Hacker News new | ask | show | jobs
by jakebol 2157 days ago
Most every (analytic) RDMS database system can model sparse arrays. A sparse array is modeled by defining a clustered index on the table "array" dimensions and defining a uniqueness constraint on that clustered index. This works well with columnar storage because the data needs to have (and assumed to naturally have) a total sort order on the dimensions. Ex. Vertica, Clickhouse, Bigquery... all allow you to do this. TileDB allows for efficient range queries through an R-Tree like index on the specified dimensions.

Most real world data though is messy and defining a uniqueness constraint upfront (upon ingestion) is often limiting, so for practical use cases this gets relaxed to a multi-set rather than sparse array model for storage, and uniqueness imposed in some way after the fact (if required).

1 comments

I agree that many use cases of sparse data, uniqueness of the dimensions can't be guaranteed or you might not want to enforce the uniqueness. With the recent TileDB 2.0 release we introduced support for duplicates in sparse arrays which adds the support for multi-sets[1].
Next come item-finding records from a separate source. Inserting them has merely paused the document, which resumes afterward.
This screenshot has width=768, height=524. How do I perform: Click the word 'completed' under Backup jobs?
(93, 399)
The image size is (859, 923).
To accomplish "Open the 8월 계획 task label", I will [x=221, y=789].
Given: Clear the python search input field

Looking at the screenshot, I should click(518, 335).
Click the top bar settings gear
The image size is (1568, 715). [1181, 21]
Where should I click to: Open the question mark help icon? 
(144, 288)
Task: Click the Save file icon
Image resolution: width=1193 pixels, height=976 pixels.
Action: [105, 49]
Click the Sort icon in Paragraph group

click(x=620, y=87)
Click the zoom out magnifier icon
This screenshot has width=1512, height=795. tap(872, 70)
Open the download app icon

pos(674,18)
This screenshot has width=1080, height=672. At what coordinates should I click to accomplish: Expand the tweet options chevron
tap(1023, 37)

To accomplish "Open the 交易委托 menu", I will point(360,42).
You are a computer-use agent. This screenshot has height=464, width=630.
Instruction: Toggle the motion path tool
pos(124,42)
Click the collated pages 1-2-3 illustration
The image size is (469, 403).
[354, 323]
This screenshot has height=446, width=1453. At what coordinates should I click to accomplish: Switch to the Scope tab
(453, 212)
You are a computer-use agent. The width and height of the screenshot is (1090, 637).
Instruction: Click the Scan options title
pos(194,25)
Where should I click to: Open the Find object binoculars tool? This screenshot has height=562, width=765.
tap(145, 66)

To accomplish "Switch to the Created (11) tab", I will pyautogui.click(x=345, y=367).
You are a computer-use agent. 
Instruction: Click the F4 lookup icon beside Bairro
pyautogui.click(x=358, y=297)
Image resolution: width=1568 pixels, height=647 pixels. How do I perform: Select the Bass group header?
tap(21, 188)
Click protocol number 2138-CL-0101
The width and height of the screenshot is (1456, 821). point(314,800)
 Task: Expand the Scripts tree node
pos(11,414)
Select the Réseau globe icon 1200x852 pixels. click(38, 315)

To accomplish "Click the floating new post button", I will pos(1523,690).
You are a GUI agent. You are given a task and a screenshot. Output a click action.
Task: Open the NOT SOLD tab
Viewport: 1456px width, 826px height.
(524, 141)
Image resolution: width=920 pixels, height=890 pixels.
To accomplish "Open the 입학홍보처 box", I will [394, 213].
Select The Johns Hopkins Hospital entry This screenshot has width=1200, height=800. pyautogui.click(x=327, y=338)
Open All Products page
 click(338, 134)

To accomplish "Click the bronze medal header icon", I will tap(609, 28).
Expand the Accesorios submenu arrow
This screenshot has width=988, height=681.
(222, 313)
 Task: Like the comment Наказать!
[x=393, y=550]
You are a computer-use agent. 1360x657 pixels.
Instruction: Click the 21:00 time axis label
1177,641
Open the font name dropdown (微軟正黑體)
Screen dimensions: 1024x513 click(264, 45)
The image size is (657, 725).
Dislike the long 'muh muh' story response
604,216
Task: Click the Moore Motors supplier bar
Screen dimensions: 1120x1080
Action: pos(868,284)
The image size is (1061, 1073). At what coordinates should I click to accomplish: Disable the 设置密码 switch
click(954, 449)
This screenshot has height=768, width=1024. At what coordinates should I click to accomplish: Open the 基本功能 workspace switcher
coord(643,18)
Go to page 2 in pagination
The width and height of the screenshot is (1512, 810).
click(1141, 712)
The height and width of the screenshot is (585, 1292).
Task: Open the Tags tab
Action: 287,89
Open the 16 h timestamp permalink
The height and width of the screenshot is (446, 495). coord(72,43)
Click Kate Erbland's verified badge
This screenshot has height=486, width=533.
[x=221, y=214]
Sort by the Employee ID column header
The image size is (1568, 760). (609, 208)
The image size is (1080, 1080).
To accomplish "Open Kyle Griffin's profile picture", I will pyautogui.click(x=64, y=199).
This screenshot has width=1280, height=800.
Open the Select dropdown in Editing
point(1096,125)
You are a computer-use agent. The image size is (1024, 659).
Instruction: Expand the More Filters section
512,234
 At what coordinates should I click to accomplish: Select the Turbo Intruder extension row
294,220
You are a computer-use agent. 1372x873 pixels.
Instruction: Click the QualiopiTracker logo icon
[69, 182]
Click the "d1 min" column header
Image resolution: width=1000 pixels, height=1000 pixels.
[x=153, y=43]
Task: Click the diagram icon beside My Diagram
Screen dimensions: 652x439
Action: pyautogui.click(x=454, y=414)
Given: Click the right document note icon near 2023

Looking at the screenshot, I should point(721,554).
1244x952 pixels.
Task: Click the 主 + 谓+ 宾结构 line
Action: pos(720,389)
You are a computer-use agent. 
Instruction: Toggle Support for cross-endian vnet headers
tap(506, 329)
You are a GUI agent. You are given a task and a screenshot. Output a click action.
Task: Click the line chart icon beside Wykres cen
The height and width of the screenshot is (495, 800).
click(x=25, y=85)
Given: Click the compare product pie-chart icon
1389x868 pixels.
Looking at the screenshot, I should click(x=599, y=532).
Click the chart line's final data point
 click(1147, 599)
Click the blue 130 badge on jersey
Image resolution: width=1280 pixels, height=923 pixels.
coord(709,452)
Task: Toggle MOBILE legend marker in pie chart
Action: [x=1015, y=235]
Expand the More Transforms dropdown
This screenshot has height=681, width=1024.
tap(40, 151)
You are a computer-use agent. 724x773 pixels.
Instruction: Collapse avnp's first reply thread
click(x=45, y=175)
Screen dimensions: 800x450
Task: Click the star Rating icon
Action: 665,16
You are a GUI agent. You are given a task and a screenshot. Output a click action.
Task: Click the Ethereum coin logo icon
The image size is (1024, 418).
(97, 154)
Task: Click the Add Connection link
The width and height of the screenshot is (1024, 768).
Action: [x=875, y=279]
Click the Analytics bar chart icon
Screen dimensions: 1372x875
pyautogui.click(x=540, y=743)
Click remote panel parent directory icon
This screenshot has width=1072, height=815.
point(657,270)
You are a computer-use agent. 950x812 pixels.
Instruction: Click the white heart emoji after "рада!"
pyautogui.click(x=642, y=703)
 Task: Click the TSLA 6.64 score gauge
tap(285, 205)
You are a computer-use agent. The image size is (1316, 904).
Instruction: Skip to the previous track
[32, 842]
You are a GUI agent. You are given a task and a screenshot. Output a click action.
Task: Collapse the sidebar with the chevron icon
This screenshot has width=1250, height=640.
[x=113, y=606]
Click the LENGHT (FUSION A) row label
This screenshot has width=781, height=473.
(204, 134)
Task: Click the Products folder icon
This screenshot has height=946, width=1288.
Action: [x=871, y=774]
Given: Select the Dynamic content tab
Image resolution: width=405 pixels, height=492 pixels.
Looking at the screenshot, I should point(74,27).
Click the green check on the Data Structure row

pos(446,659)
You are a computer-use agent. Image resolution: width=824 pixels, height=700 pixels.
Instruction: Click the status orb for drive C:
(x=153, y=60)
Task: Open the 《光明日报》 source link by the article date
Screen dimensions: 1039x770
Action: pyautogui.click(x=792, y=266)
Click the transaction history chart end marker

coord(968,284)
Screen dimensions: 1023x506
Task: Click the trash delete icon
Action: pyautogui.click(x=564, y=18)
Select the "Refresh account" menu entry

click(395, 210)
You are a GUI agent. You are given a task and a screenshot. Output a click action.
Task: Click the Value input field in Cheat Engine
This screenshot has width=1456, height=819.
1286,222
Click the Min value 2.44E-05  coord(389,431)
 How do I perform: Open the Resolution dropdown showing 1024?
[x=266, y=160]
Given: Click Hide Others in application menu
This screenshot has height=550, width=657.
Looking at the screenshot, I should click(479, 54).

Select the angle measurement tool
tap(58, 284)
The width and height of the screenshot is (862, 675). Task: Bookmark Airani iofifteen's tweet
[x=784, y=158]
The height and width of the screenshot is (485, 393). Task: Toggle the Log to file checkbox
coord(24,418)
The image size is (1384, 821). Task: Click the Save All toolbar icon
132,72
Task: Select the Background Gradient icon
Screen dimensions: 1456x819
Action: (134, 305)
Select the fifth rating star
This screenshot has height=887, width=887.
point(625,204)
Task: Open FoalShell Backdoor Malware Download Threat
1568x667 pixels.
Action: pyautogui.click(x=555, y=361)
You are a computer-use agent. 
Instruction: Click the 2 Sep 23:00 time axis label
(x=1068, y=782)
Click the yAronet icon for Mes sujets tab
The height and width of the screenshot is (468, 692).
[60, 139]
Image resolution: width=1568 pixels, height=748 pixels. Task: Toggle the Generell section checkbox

[1] https://github.com/TileDB-Inc/TileDB/pull/1504

Just to note that language "duplicates in sparse arrays" doesn't make sense, if you allow for duplicates it is no longer an array by definition.
Arrays (vectors) can have duplicates - don’t you mean a set?
I think the duplicates are in the coordinate dimension, like x[1] having more than one value, rather than x[1] and x[2] have the same value.